Although not well-known or understood until the 1960s (although thy had been identified as early as the eighteenth century), eating disorders and disordered eating generally have become significant sources of concern and emotional difficulty and they remain important and problematic. Some studies suggest as many as 15% of college age women have some eating disorder.  25-30% have had symptoms; and 85% are female.  If disordered eating is included, many suggest that up to 40% of college students exhibited some characteristics of disordered eating.  Eating disorders are serious and may lead to death in as many as 10% of those who suffer from chronic disorders.

While symptoms of eating disorders often don’t appear until puberty or later, most professionals believe the roots of these complex issues often relate to early childhood and may involve complicated aspects of relationships with parents or caregivers.

In general, symptoms often manifest as attempts to maintain or regain a sense of control and/or independence over oneself by rigid, visible control of their body.  But the root of these issues often relate to a combination of psychological, biological and social factors.

Psychologically, people who may develop eating issues often feel a loss of control of their lives, and dieting, purging, or restricting become ways to try to maintain or regain this control. Biologically, many people who develop these symptoms, many be dealing with depression other psychological issues.  And socially, our cultural emphasis on thinness, can become a driving force for some, such that they feel the only way they can be accepted or acceptable is to have what they, or their peers, consider the “ideal” body.

We have come a long way in our understanding of eating disorders, and effective psychological treatment can be very beneficial and can help people work through these issues with considerable success, although it is often important to receive effective psychological help.

> _Supplied information_:
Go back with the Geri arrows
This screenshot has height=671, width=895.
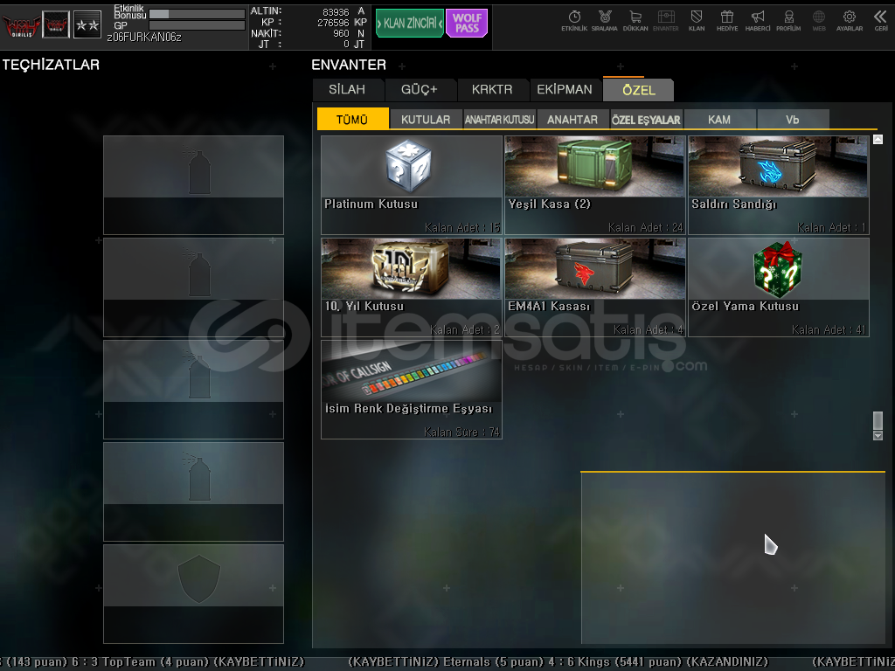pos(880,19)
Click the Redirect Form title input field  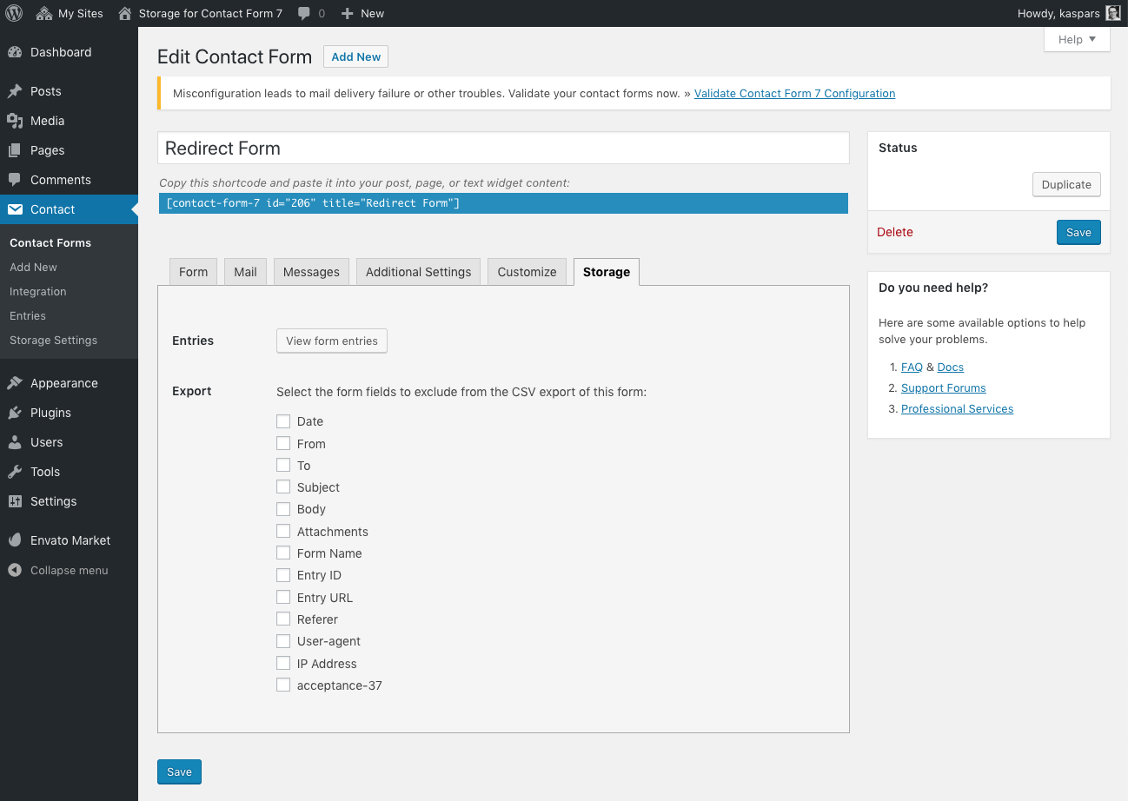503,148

> _Exercise requirements_:
**1)** In the passage on eating disorders, write out the part from "While symptoms of" to "and social factors.".
**2)** According to the passage on eating disorders, until what decade were eating disorders not well-known or understood?
**3)** The passage on eating disorders names dieting, purging, and restricting. In one to three sentences, explain why the passage says people who develop eating issues turn to these behaviors.

> _List of solutions_:
**1)**
While symptoms of eating disorders often don’t appear until puberty or later, most professionals believe the roots of these complex issues often relate to early childhood and may involve complicated aspects of relationships with parents or caregivers.

In general, symptoms often manifest as attempts to maintain or regain a sense of control and/or independence over oneself by rigid, visible control of their body.  But the root of these issues often relate to a combination of psychological, biological and social factors.

**2)** The 1960s.

**3)** These people often feel they have lost control of their lives. Dieting, purging, or restricting become ways to try to maintain or regain that control.